Request: Reproduce every line of the items below word for word, keeping each one in the order given.

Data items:
* * * * *

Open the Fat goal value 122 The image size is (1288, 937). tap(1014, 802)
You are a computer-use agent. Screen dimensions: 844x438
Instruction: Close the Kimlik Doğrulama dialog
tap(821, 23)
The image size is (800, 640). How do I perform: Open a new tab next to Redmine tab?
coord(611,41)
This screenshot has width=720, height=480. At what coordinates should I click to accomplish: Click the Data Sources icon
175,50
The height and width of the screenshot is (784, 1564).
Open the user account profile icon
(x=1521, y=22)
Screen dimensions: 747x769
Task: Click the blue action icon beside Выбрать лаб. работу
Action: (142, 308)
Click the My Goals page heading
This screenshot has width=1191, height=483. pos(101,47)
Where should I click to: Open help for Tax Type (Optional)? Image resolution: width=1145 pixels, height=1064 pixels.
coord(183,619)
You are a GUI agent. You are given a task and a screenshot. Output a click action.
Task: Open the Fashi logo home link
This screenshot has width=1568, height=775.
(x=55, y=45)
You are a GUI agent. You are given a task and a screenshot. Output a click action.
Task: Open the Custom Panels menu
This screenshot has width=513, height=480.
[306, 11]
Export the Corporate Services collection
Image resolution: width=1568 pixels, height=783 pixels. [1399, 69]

* * * * *

Answer to the task:
Open the Fat goal value 122 The image size is (1288, 937). tap(1014, 802)
You are a computer-use agent. Screen dimensions: 844x438
Instruction: Close the Kimlik Doğrulama dialog
tap(821, 23)
The image size is (800, 640). How do I perform: Open a new tab next to Redmine tab?
coord(611,41)
This screenshot has width=720, height=480. At what coordinates should I click to accomplish: Click the Data Sources icon
175,50
The height and width of the screenshot is (784, 1564).
Open the user account profile icon
(x=1521, y=22)
Screen dimensions: 747x769
Task: Click the blue action icon beside Выбрать лаб. работу
Action: (142, 308)
Click the My Goals page heading
This screenshot has width=1191, height=483. pos(101,47)
Where should I click to: Open help for Tax Type (Optional)? Image resolution: width=1145 pixels, height=1064 pixels.
coord(183,619)
You are a GUI agent. You are given a task and a screenshot. Output a click action.
Task: Open the Fashi logo home link
This screenshot has width=1568, height=775.
(x=55, y=45)
You are a GUI agent. You are given a task and a screenshot. Output a click action.
Task: Open the Custom Panels menu
This screenshot has width=513, height=480.
[306, 11]
Export the Corporate Services collection
Image resolution: width=1568 pixels, height=783 pixels. [1399, 69]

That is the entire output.